FIGURE 6.

Lux pathway controlling bioluminescence in V. fischeri. At low cell density, the sensor kinases AinR and LuxP/Q are predicted to exhibit net kinase activity leading to the phosphorylation of LuxU and subsequent phosphotransfer to LuxO. Phospho-LuxO induces the expression of the inhibitory sRNA, qrr1, which leads to the degradation of litR mRNA. LitR is the transcriptional activator of luxR, which encodes a protein required for expression of the luxCDEBAG operon. Thus, at low cell density, litR translation is inhibited and the cells do not produce high levels of light. At high cell density, two distinct autoinducer molecules made by AinS (C8-HSL, diamonds) and LuxS (AI-2, circles) are predicted to be at sufficient concentrations to switch the activity of the SKs from net kinase to net phosphatase activity.

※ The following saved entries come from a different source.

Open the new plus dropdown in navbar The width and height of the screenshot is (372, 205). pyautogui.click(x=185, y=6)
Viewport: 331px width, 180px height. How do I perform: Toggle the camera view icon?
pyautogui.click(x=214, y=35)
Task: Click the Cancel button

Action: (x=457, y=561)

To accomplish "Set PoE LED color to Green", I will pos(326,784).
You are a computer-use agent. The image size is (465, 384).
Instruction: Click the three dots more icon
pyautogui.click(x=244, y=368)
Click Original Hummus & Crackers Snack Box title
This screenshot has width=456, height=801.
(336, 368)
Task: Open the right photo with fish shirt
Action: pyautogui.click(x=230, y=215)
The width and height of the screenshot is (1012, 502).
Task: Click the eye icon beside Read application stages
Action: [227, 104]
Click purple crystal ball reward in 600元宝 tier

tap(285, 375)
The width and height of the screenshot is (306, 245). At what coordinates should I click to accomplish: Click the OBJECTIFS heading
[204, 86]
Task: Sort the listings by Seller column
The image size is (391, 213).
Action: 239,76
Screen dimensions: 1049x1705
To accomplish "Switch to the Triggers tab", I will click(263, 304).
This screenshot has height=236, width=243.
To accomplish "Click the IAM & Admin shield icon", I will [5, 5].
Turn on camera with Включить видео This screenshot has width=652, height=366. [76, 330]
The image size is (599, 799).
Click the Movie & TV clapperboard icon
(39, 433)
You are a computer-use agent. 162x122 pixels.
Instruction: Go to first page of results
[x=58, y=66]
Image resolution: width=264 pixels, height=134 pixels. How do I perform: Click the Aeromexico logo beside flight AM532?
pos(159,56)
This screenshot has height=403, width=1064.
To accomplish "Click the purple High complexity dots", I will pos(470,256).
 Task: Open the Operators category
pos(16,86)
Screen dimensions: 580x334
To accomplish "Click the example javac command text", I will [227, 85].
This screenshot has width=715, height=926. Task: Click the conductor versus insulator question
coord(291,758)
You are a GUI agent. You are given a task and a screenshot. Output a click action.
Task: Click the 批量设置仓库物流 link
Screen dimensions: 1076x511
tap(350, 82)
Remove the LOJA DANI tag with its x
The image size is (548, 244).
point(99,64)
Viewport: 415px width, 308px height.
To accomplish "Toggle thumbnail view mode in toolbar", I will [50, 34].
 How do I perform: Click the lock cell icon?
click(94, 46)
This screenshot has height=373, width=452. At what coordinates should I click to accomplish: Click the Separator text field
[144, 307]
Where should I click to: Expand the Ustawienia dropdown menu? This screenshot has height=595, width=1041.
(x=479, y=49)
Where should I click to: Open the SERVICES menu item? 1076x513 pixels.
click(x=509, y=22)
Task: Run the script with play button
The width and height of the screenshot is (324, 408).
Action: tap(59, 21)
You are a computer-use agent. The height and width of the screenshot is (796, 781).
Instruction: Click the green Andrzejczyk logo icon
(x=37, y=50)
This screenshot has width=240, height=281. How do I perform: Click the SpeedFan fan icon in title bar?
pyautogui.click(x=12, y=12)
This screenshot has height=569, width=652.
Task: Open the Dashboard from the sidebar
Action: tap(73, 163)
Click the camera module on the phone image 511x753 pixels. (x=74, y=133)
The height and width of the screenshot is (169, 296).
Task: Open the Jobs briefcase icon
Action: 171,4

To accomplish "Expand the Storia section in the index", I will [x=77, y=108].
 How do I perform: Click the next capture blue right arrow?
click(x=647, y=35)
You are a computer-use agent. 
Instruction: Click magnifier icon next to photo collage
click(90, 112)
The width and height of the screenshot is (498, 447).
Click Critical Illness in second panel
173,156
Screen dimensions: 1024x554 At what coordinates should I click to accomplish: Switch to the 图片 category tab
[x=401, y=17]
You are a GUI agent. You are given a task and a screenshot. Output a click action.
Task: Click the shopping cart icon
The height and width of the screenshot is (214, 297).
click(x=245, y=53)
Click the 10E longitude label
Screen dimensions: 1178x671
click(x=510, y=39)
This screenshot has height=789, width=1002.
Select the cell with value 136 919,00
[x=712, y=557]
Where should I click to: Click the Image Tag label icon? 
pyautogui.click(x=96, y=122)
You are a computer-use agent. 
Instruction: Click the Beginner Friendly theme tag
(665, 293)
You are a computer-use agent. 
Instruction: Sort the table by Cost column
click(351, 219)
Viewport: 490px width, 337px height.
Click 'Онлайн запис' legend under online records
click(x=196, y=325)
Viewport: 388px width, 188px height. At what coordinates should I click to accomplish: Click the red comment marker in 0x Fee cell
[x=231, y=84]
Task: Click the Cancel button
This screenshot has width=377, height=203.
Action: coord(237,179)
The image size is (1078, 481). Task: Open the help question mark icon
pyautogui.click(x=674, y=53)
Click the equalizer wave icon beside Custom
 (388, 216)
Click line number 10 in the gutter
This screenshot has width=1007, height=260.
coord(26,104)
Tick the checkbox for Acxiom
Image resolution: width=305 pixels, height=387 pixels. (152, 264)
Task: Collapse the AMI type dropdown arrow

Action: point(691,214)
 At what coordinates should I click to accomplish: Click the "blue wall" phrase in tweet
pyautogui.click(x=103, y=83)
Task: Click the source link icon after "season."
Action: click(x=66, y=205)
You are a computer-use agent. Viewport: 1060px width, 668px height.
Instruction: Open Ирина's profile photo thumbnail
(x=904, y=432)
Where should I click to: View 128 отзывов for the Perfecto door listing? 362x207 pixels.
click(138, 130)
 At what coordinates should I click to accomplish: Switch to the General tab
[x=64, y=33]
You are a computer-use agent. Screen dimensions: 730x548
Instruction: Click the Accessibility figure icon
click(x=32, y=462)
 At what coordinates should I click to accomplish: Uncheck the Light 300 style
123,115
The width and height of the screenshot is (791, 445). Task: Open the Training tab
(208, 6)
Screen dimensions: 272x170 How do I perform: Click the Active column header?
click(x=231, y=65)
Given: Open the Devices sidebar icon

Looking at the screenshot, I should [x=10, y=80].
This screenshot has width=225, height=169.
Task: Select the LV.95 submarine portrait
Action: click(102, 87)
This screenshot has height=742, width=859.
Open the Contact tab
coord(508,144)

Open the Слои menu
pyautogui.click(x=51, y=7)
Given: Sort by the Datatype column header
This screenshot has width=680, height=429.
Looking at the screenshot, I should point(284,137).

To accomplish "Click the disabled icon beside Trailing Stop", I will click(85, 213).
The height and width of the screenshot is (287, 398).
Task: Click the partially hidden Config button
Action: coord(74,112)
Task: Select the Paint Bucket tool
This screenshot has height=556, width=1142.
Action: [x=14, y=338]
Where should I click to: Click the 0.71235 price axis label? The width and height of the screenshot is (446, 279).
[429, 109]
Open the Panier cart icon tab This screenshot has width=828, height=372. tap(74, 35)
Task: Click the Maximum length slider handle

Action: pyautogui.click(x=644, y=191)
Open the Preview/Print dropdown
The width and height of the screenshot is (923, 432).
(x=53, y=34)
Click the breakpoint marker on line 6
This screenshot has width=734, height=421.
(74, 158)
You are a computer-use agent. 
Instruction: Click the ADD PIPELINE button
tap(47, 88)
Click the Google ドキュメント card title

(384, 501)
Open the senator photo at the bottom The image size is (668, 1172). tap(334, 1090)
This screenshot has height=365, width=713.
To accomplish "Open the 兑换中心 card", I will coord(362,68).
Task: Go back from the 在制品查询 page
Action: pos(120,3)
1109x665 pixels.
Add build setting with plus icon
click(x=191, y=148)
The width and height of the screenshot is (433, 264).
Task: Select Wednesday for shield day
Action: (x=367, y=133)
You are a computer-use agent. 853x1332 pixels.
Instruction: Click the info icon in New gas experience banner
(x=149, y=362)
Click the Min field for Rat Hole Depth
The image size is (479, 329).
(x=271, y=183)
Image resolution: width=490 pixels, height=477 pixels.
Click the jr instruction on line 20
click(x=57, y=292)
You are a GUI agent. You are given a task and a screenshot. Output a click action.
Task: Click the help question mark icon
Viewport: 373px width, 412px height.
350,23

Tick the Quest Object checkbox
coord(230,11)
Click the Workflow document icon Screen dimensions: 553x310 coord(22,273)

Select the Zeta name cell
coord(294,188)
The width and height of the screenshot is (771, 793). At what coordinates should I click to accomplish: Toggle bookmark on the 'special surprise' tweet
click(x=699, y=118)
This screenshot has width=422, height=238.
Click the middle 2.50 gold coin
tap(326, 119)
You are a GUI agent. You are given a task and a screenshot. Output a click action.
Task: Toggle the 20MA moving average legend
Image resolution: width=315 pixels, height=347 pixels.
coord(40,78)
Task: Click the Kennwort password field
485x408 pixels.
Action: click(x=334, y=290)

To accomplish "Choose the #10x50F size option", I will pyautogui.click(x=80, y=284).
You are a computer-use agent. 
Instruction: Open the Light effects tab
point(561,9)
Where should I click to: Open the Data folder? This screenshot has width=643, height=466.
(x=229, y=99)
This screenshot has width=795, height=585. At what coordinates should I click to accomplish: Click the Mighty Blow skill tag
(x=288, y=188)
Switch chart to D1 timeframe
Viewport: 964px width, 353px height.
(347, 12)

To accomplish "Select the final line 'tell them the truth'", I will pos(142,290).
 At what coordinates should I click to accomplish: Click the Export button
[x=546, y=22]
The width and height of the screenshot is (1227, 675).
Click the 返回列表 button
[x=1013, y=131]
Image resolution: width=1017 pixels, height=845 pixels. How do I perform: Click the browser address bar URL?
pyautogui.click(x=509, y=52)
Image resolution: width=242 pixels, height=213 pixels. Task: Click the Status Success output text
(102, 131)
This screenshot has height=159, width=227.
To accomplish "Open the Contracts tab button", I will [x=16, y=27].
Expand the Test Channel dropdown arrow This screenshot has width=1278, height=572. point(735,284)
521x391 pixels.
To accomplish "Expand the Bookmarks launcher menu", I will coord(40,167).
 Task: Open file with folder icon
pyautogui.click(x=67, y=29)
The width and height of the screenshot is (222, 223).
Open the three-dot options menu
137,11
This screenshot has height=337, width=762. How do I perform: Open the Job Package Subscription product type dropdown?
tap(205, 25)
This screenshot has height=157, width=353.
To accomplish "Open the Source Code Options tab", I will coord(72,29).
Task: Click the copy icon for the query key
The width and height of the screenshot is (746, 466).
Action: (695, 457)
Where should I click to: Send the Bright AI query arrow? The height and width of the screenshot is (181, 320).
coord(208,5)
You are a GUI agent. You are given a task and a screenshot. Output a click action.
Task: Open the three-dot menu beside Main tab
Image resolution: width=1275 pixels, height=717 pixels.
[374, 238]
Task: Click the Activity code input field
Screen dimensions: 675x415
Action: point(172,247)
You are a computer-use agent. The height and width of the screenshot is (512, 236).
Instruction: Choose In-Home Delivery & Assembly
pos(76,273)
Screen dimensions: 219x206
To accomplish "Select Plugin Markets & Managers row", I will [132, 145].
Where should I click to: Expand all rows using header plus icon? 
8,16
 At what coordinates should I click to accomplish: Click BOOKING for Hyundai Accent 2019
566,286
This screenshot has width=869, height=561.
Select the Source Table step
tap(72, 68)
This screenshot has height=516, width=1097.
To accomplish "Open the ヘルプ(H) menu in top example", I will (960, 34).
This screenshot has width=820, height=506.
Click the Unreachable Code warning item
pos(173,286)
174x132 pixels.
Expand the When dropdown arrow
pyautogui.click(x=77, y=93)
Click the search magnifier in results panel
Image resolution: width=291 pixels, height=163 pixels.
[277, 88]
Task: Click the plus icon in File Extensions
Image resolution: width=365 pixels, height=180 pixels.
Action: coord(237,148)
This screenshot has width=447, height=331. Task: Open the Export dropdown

This leads to dephosphorylation of the downstream regulators, litR translation, and transcription of luxR. LuxR, in conjunction with the autoinducer produced by LuxI (3-oxo-C6-HSL, triangles), leads to the transcription of the lux operon and bioluminescence (reviewed in Stabb et al., 2008). LuxR is also predicted to weakly bind to C8-HSL, which allows for the initiation of luxCDABEG expression. See text for caveats to this model.